Step #1: Call the Insurance Company

Use the customer service number printed directly on the insurance card. When connected, provide the child’s information, plan ID, your child’s pediatrician and family doctor, and any known therapy details. Let the representative know you’re verifying outpatient therapy benefits for a child.
In the conversation, ask detailed questions to avoid vague answers. Bring clarity by using structured prompts.
- Is the provider considered in-network or out-of-network?
- Is prior authorization needed before therapy sessions can begin?
- Are there limits on the number of sessions per year or total reimbursement amount?
- Are virtual visits covered the same way as in-person sessions?
- Has the family met the annual deductible?
- What is the copay per session or coinsurance percentage?
Write down the representative’s name, date of the call, and a reference number if available. This documentation helps in case of future disputes or claim issues.
Step #2: Use Online Insurance Portals

Most insurance companies offer member portals online, where detailed benefit information is displayed. Log into the account using the subscriber’s credentials.
Within the portal, navigate to the section focused on behavioral or mental health benefits.
- Review a summary of current benefits related to outpatient therapy
- Confirm if the provider appears in the in-network directory
- See how much of the deductible has already been paid
- Track out-of-pocket expenses and remaining benefit balances
- Access downloadable forms if prior authorization is needed
Some portals also let users submit digital preauthorization requests or message support directly.
Step #3: Review Plan Documents

In addition to calls and digital portals, written plan documents offer another layer of clarity.
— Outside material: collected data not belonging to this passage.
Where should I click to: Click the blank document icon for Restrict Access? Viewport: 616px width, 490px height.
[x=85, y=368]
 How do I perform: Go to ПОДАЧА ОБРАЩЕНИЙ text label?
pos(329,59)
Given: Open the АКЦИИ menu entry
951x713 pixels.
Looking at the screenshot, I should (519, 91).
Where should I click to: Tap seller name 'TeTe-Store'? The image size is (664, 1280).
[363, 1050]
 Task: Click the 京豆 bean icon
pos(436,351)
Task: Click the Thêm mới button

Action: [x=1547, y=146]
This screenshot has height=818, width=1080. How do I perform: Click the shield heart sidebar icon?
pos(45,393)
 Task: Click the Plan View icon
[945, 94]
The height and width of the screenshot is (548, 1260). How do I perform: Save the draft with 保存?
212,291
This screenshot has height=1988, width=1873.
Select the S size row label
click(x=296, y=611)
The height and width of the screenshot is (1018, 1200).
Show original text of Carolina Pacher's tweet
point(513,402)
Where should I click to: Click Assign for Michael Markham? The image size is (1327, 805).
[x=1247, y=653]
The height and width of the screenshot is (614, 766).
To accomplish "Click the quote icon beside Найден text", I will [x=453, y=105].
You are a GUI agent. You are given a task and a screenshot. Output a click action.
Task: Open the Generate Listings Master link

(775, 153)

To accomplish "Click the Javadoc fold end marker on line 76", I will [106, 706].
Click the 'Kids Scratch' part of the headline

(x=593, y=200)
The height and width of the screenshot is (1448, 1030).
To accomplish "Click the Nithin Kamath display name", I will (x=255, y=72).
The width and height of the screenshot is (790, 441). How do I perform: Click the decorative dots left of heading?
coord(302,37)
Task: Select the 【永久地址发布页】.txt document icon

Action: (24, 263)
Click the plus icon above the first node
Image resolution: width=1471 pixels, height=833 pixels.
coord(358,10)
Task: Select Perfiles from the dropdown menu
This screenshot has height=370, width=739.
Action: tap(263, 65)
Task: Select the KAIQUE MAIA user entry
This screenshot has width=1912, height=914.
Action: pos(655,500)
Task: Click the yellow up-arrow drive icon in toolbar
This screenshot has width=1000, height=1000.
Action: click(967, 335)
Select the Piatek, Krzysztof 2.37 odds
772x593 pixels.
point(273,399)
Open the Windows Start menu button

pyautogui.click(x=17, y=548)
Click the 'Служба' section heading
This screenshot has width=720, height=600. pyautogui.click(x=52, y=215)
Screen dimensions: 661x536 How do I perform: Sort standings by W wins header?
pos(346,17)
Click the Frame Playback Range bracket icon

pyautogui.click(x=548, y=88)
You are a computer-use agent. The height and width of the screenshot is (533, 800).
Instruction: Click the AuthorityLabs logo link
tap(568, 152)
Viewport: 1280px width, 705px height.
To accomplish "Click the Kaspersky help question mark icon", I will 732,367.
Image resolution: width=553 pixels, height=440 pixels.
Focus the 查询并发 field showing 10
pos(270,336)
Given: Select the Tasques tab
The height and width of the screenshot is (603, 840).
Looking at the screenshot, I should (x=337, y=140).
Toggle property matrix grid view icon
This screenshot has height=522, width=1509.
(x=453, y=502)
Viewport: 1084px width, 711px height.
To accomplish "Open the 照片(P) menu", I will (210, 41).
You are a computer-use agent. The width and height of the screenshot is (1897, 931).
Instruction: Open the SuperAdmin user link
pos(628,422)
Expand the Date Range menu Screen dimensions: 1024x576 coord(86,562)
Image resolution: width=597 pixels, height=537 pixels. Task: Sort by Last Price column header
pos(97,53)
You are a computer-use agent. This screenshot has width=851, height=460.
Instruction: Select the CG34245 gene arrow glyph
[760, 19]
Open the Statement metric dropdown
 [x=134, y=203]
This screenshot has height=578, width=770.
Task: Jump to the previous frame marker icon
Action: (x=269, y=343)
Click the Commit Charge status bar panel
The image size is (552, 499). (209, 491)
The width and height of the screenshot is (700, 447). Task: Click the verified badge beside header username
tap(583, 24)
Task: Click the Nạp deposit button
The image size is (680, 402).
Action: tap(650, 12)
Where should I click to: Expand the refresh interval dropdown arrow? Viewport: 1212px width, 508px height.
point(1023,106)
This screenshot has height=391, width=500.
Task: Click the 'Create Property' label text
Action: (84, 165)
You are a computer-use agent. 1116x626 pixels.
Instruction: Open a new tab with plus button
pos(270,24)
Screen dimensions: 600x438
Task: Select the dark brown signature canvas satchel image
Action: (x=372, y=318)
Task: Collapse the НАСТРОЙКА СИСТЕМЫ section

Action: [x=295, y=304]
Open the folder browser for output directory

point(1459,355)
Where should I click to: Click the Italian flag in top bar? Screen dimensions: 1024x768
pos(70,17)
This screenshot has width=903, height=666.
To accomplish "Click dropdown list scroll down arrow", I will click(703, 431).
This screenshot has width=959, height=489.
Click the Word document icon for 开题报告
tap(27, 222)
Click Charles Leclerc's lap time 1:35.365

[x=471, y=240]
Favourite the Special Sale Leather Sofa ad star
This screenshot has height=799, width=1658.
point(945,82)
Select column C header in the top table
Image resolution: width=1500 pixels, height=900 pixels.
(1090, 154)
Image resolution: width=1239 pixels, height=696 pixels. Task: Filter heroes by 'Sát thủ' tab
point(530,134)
Start with the Summary of Benefits and Coverage (SBC).
The standard document outlines how much insurance pays for common services and what portion remains the member’s responsibility.
- Employer-provided benefit booklets: Often available during open enrollment or through HR departments
- Plan comparison sheets: Useful if multiple options were offered during enrollment
- Exclusions and limitations pages: Detail what services are not covered or restricted
- Print or save copies of these materials for reference: Highlight areas related to outpatient therapy, behavioral health, and developmental support services.
Staying organized at every stage helps ensure nothing critical is overlooked before starting therapy sessions.
A combination of written records, confirmed responses, and verified provider credentials creates a solid foundation for managing therapy coverage confidently.
State & Federal Mandates That Can Help

Laws exist to help families gain access to medically necessary therapy, especially when dealing with behavioral or mental health issues.
State Laws
Many states require insurance plans to cover therapy for children diagnosed with conditions like autism.
These laws often address Applied Behavior Analysis (ABA) and specify limits based on the child’s age, number of visits per year, or total benefit amount.
However, only fully insured plans must comply with these mandates. Self-funded plans are not bound to state-level requirements.
Federal Laws
The Mental Health Parity and Addiction Equity Act (MHPAEA) requires health plans that offer mental health benefits to treat them no less favorably than physical health benefits.
That means if physical therapy for an injury is covered with no visit limit, speech therapy or behavioral therapy should receive equal treatment, unless explicitly excluded.
While not every mandate guarantees full coverage, knowledge of these laws gives families leverage when challenging denials or seeking exceptions.
Summary
Securing therapy coverage through insurance often feels like solving a complicated puzzle. Each plan, term, and policy can impact the outcome.
But by learning key concepts, gathering the right details, asking targeted questions, and reviewing both state and federal laws, families gain a strong advantage.
Being proactive protects both the child’s development and the family’s financial stability.